Definitions of CVD risk factors

History of cardiovascular disease was defined as reporting a history of IHD, angina, heart attack, stroke, abnormal heart rhythm, heart murmur, or other heart condition. Obesity was classified as generalized obesity and central obesity. The body mass index (BMI, or Quetelet Index) was calculated as weight in kilograms divided by height in metres squared (kg/m2). Participants were classified into four mutually exclusive categories: underweight (<18.5kg/m2); normal weight (18.5-24.9kg/m2); overweight (25.0-29.9kg/m2); and obese (≥30.0kg/m2) (Scheelbeek et al. 2019). Generalized obesity was defined as BMI ≥30 kg/m2. Abdominal or central obesity was considered as WC >102 cm in men and >88 cm in women in accordance with the report of the National Cholesterol Education Program Adult Treatment Panel III guideline (Hirani et al. 2008). Combined obesity was defined as participants having generalized obesity or central obesity.

Hypertension was defined as SBP/DBP ≥140mmHg/≥90mmHg or reporting taking medication prescribed for high BP. Untreated hypertension refers to those cases who had survey-detected raised blood pressure but were not taking medication for hypertension (Health Survey for England 2003). Smoking status was classified into current smoker, ex-smoker (used to smoke cigarettes regularly or had smoked at least 100 cigarettes in the past but who had quit smoking at the time of interview), or never smoked (Tompkins et al. 2021). Drinking frequency was categorized into three categories: those consuming alcohol at least three days a week as frequent drinker; at least once a week or month as an occasional drinker; and those who were non-drinkers or had consumed alcohol only once or twice in the past 12 months as rare/non-drinker.
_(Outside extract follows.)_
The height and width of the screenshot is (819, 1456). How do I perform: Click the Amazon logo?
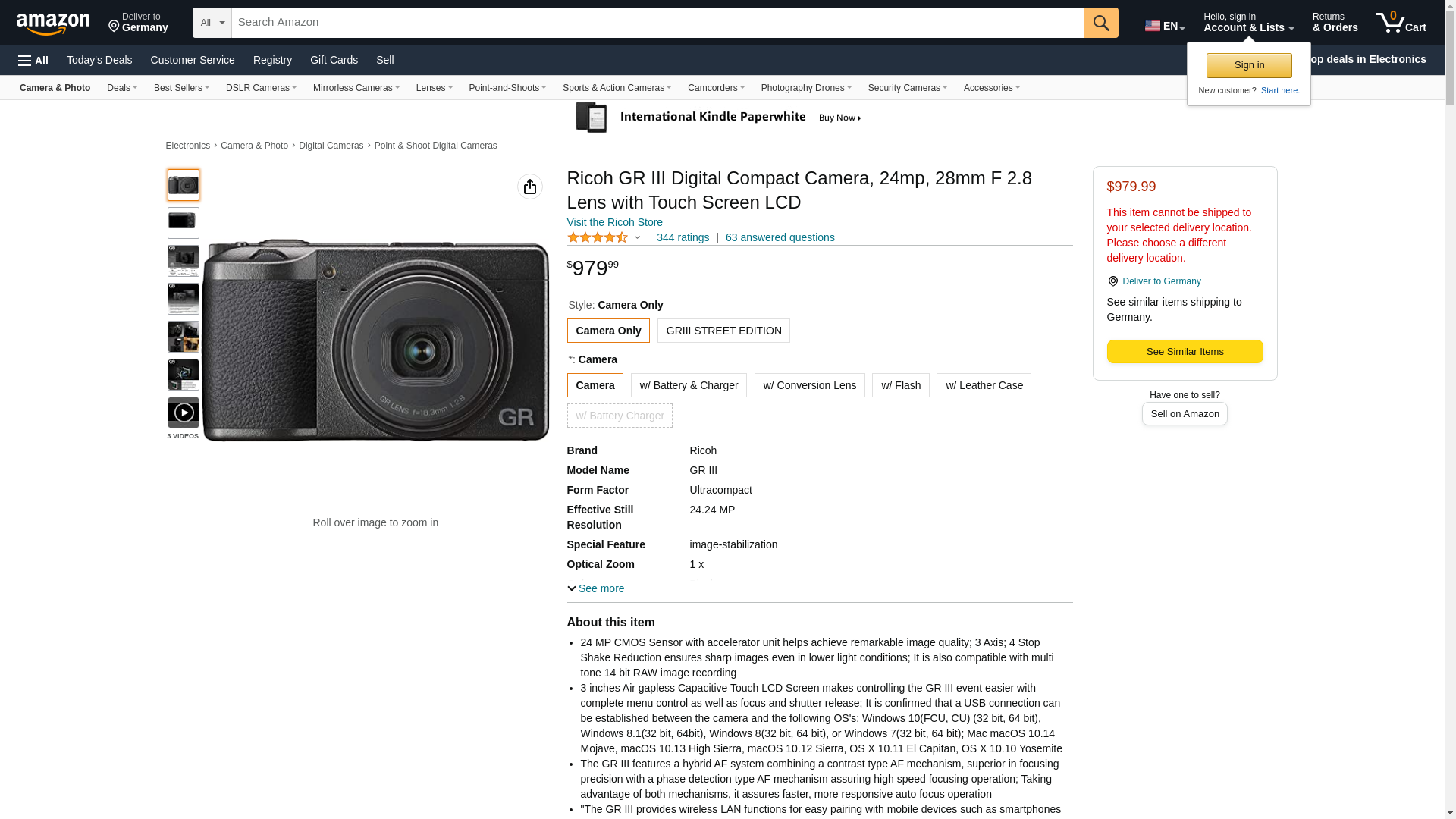pyautogui.click(x=53, y=24)

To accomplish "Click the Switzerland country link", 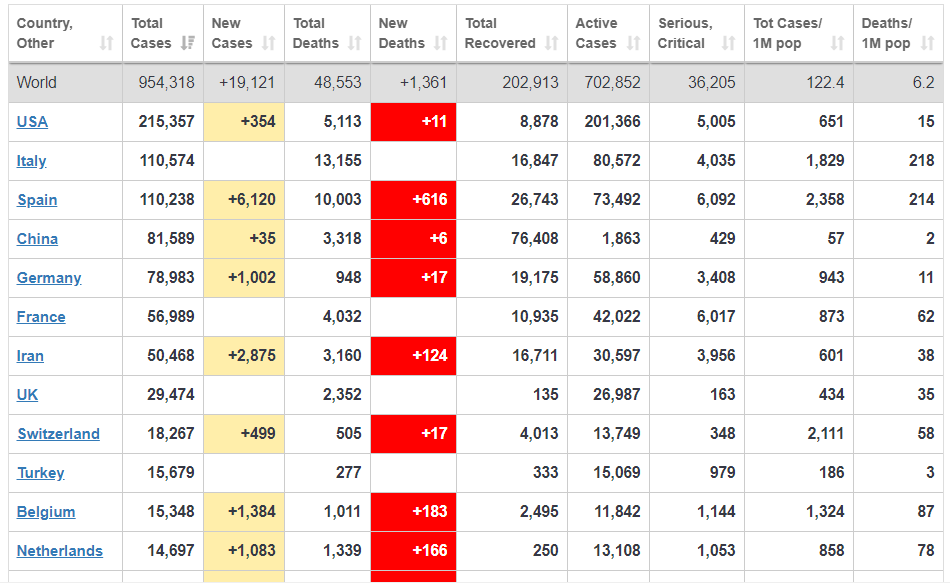I will coord(58,434).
Excessive drinkers were considered as consuming more than 14 units in a week (Homlmes et al. 2020).

HSE used the National Institute of Health and Clinical Excellence (NICE) guideline to define raised total cholesterol as ≥5 mmol/L; HDL-cholesterol was defined as low at a level of less than 1.0 mmol/L (Tompkins et al. 2021). Total cholesterol (TC) to HDL ratio was calculated by dividing TC by HDL-cholesterol. Dyslipidaemia was defined as having TC to HDL (TC/HDL) ratio ≥6 or using lipid lowering medicines. Untreated dyslipidaemia refers to those cases who had a history of abnormal lipid levels or had TC/HDL ≥6 and were not taking any lipid-lowering medications (Christianson et al. 2006).
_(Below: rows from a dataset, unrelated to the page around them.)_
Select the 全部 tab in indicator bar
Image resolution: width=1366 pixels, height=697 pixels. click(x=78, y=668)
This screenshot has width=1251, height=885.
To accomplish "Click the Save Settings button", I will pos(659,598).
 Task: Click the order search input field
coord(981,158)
Ethical approval and informed consent

Ethical approval was granted prior to data collection by a relevant NHS Research Ethics Committee at the time of the survey. Verbal consent prior to enrolment in the study and written consent prior to taking biological samples were obtained in each survey from each study participant. Further ethical approval was not needed for this secondary analysis.

Statistical analysis

The survey design variables were used to take account of the complex survey design of the Health Survey for England (HSE). Non-response weights for the interview, nurse visit, and blood sampling, as appropriate, were used to obtain better nationally-representative estimates (Health Survey for England 2003). Age standardization was carried out using the direct standardization method. Statistical Package for Social Sciences (SPSS) version 20 was used for analysis.
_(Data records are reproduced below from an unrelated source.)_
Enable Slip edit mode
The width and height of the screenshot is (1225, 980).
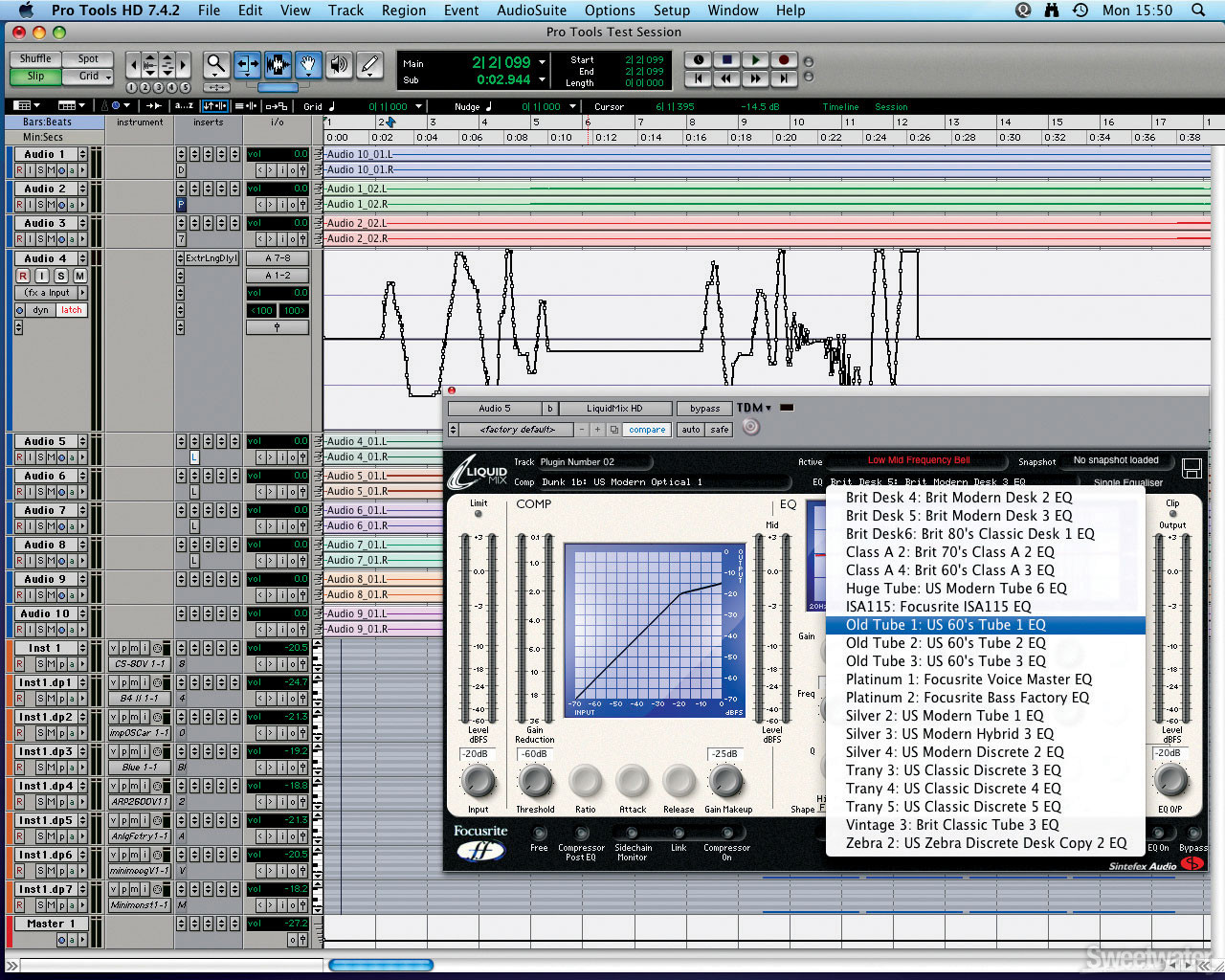click(35, 77)
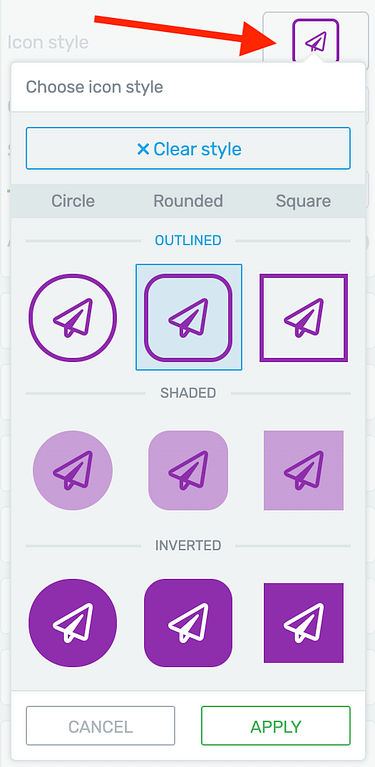Cancel the icon style selection
This screenshot has height=767, width=375.
100,726
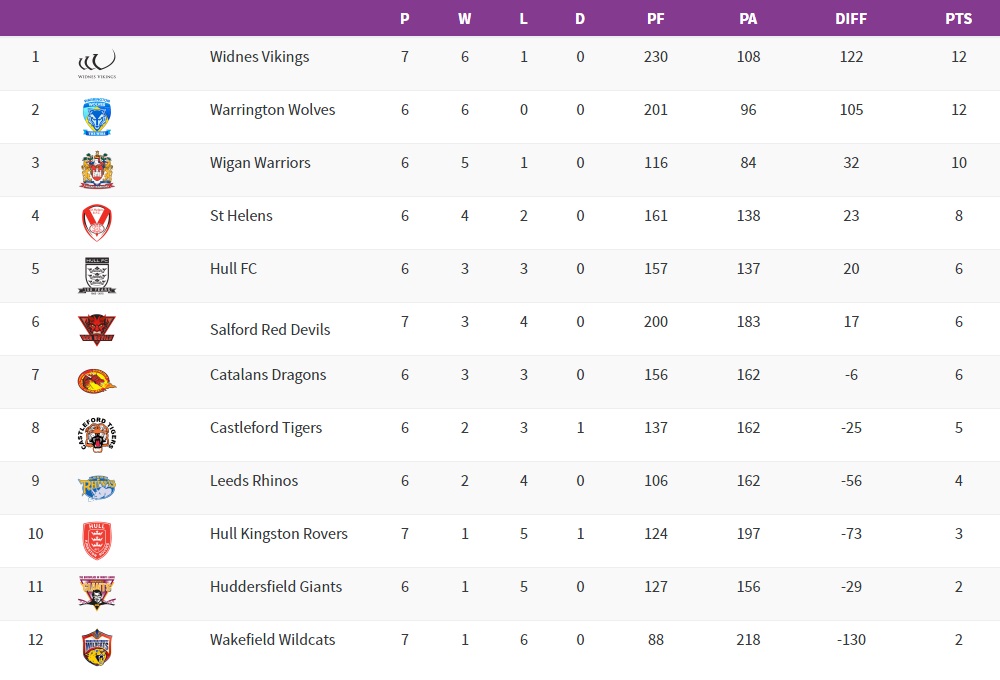1000x680 pixels.
Task: Click the PA column header
Action: (x=748, y=18)
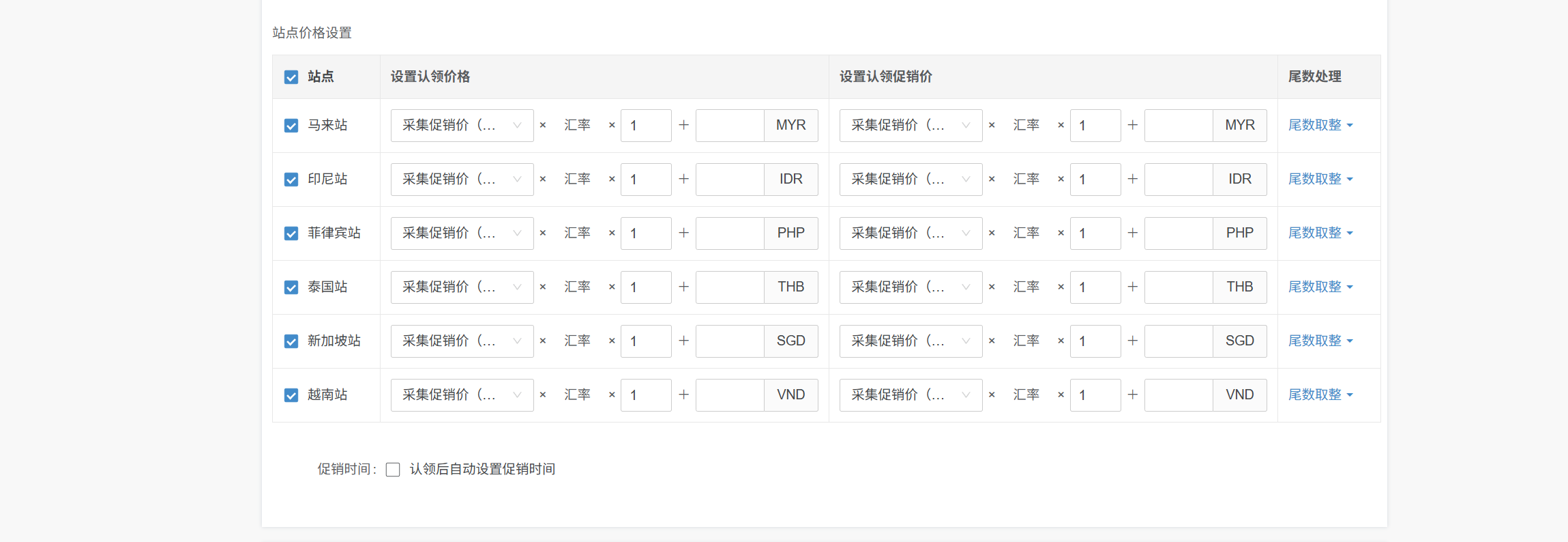Screen dimensions: 1568x542
Task: Focus 马来站 claim price MYR addend field
Action: tap(730, 126)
Independent sample t-tests were used for continuous variables while chi-square tests were used for categorical variables for comparing results between participants with and without diabetes. Univariate and multivariate logistic regression were used to assess the association of risk factors among diabetic and non-diabetic adults in England. Within each age group, we computed adjusted odds ratios (AORs) for each risk factor to compare those with diabetes and with those without diabetes. The confounding risk factors were adjusted for age, sex, locality, ethnicity, qualification, survey year, cardiovascular disease, raised BP, dyslipidaemia, combined obesity, current smoker, and excessive drinker. Interaction effects between each variable and survey year was carried out individually in separate adjusted models to examine whether the effect of a variable on the risk of diabetes was changing over time, only significant interaction effects were included in the final model. P-value <0.05 was considered statistically significant in all tests used in this study.